Union Government amends Electricity Rules to strengthen captive power framework and support industrial competitiveness by removing ambiguities 

The Ministry of Power has officially notified the Electricity (Amendment) Rules, 2026, introducing targeted changes to Rule 3 of the Electricity Rules, 2005, governing Captive Generating Plants (CGPs). The move is designed to eliminate regulatory ambiguities, simplify compliance, and align captive power generation with India’s goals of industrial growth and clean energy transition.

Captive generation has long served as a critical mechanism under the Electricity Act, 2003, enabling industries to secure reliable and cost-effective electricity while mitigating supply disruptions and price volatility. With industries increasingly shifting toward non-fossil fuel sources to meet sustainability targets, the amendments provide a clearer, more predictable framework that recognises modern corporate structures such as group companies, subsidiaries, and special purpose vehicles.

The changes are expected to promote ease of doing business, reduce disputes, encourage investment in captive and renewable energy projects, and lower transmission losses by supporting generation closer to consumption points. The amendments were finalised following extensive stakeholder consultations.

Key Features of the Amendments

1. Clarified Ownership Criteria
Ownership is now explicitly defined to cover the entity establishing the plant, its subsidiaries, holding companies, and other subsidiaries of the holding company. This ensures legitimate group investments are not disqualified due to organisational structuring.

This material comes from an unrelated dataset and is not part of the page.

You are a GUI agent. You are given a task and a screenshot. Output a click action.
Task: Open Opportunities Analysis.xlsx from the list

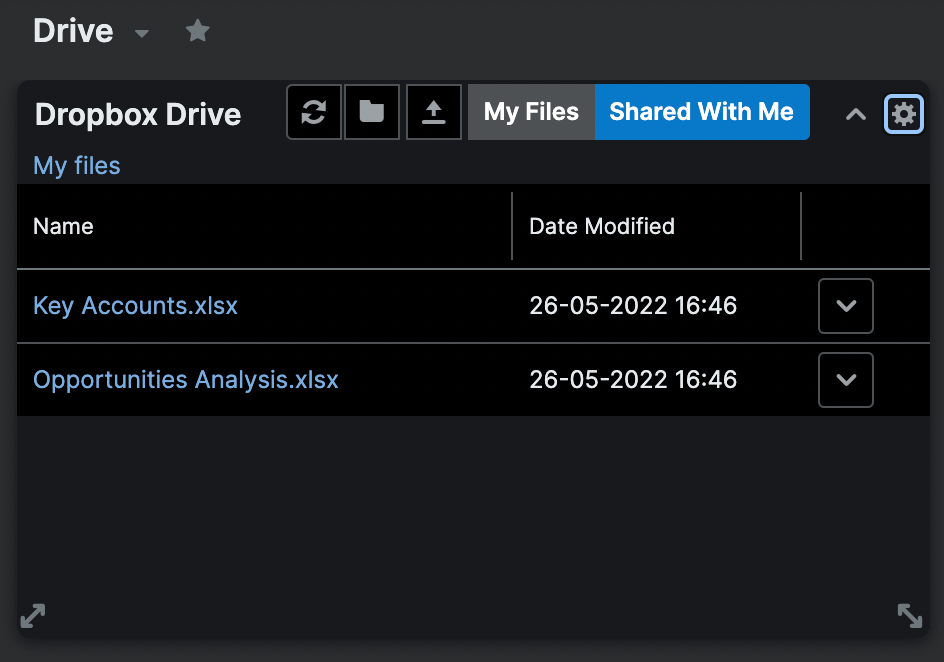click(x=186, y=380)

2. Uniform Annual Verification
Captive status will be verified for the full financial year, with partial-year checks allowed for the first or last year of ownership, bringing uniformity and predictability.

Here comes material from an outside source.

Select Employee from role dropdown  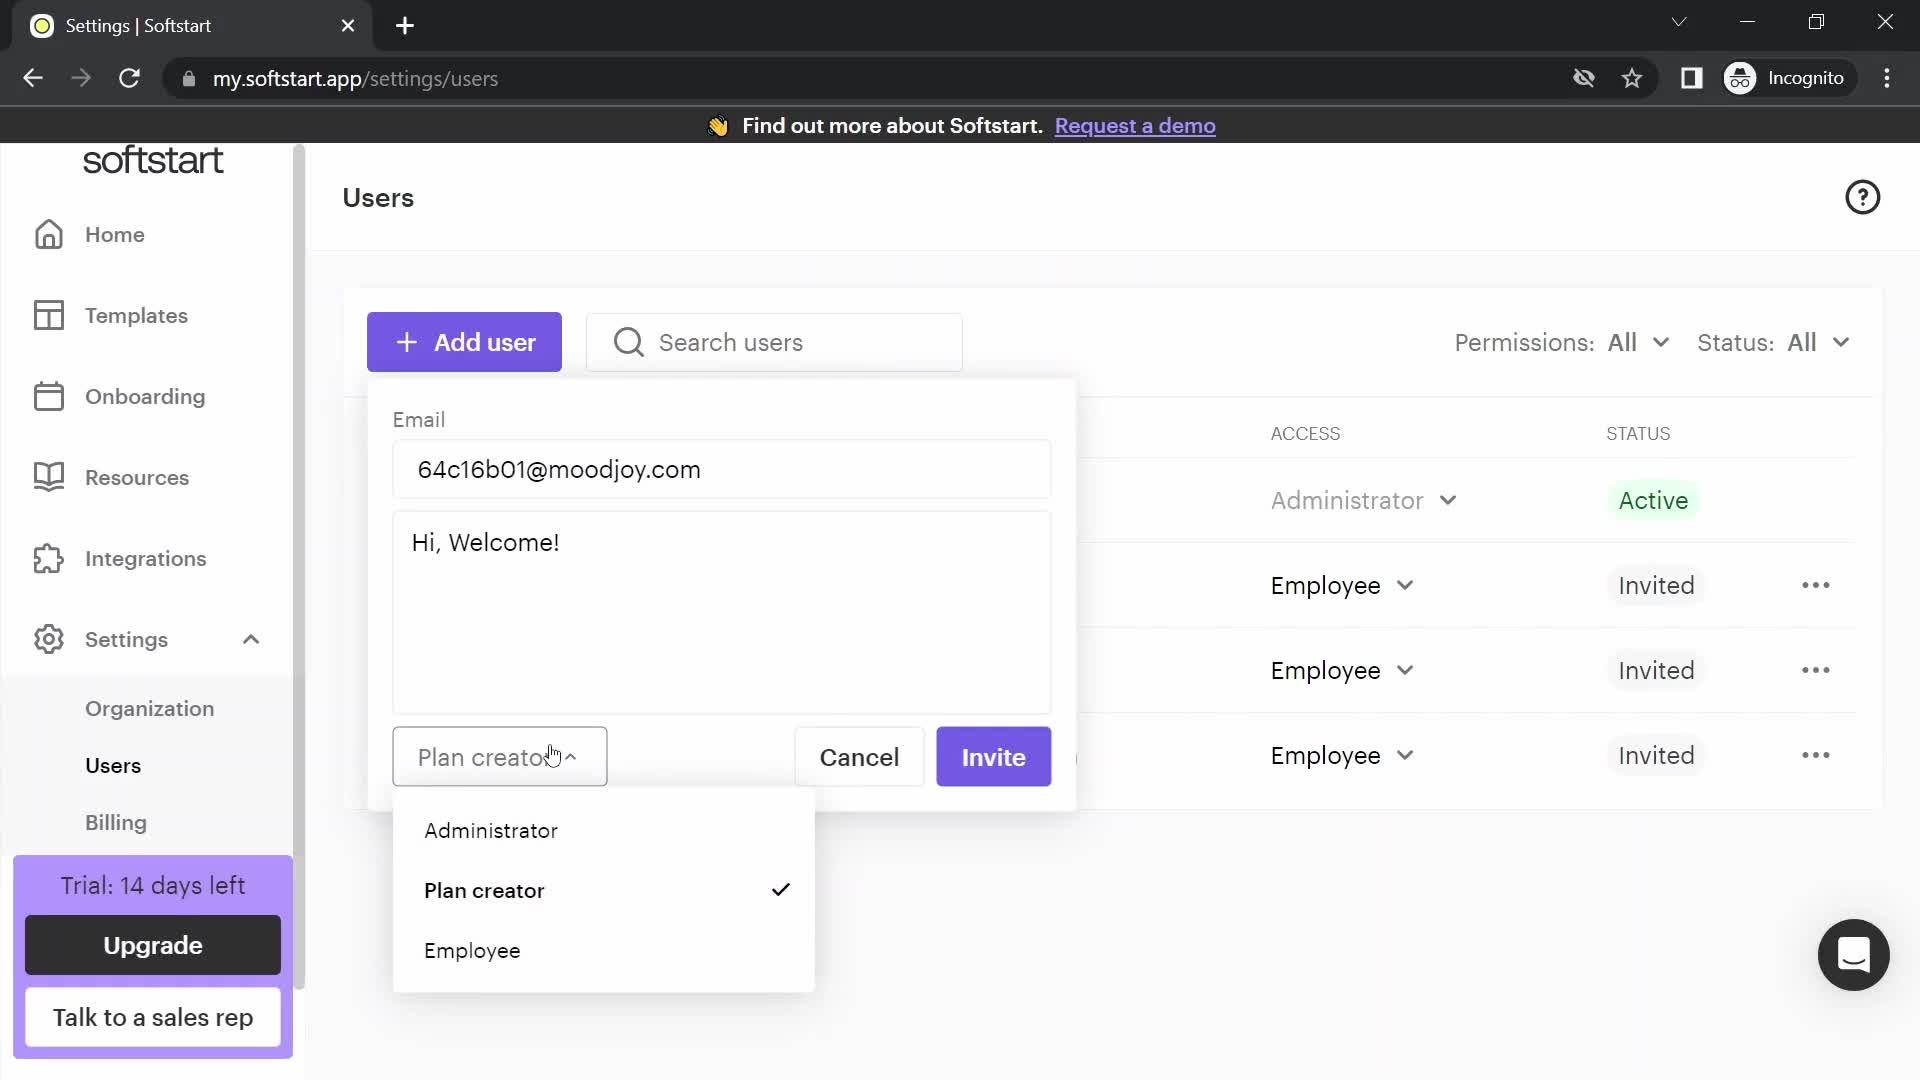pyautogui.click(x=472, y=951)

3. Flexible Rules for Group Captive Projects (Association of Persons)
Users can draw power according to operational needs while meeting overall statutory requirements. Excess consumption by any member will not disqualify the plant’s captive status but will be treated as non-captive for that user. Entities holding 26% or more ownership are exempt from proportionate consumption rules. Group entities (user + subsidiaries + holding company) will be treated as a single person for calculations.

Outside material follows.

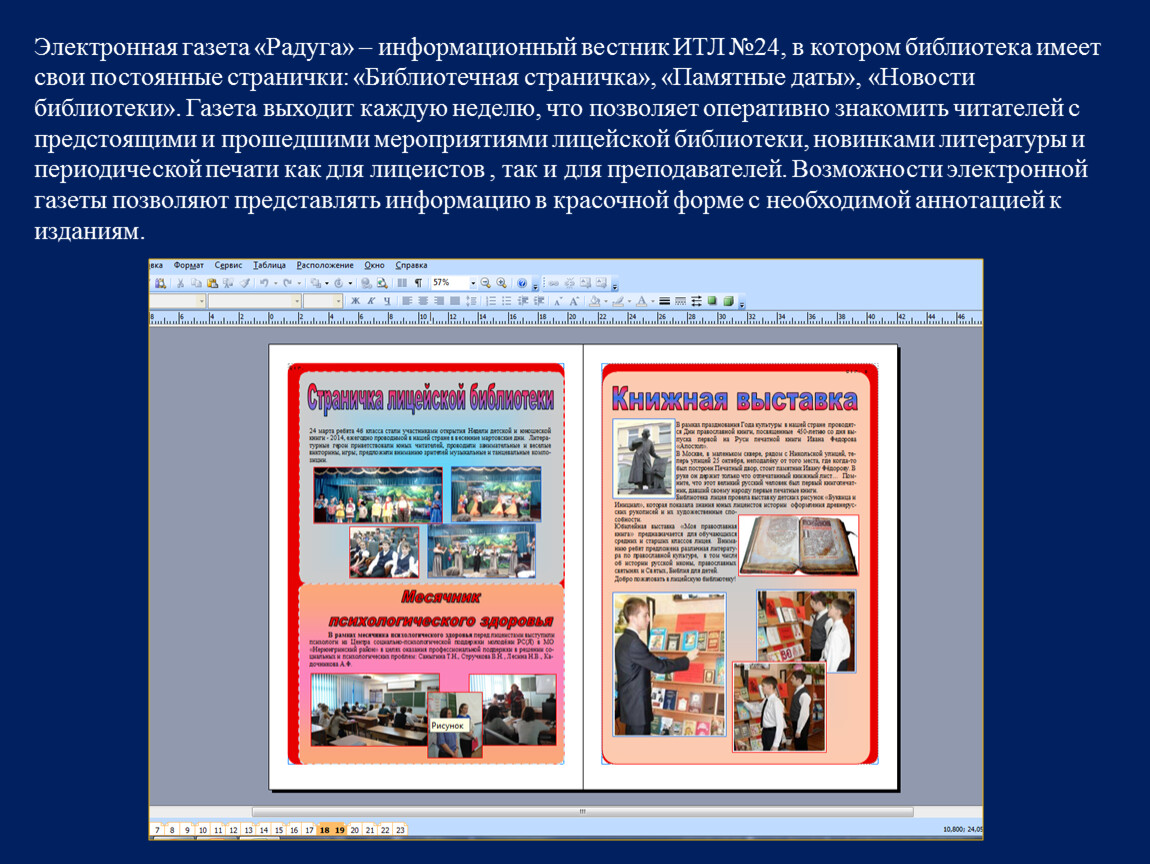Click the Cut scissors icon
This screenshot has width=1150, height=864.
pos(181,284)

4. Dedicated Nodal Agencies and Grievance Mechanism
From April 1, 2026, State/UT governments will designate a nodal agency for intra-state captive verification. The National Load Despatch Centre (NLDC) will handle inter-state cases. A Grievance Redressal Committee will resolve disputes arising from verification decisions.

5. Protection from Surcharges During Verification
Pending verification, Cross-Subsidy Surcharge (CSS) and Additional Surcharge (AS) will not be levied if users submit the prescribed declaration. If the plant later fails verification, charges become payable with carrying cost calculated as per existing late payment rules.

6. Phased Implementation
Most provisions take effect immediately, while rules on proportionate consumption, verification, and surcharge treatment apply from April 1, 2026.

The ministry stated, “By enabling industries to access reliable and cost-competitive electricity through captive generation, the reforms will strengthen industrial competitiveness and support India’s transition towards a sustainable energy future.The reforms also align with the Government’s broader vision of energy self-reliance, while supporting India’s vision of achieving Viksit Bharat @ 2047.”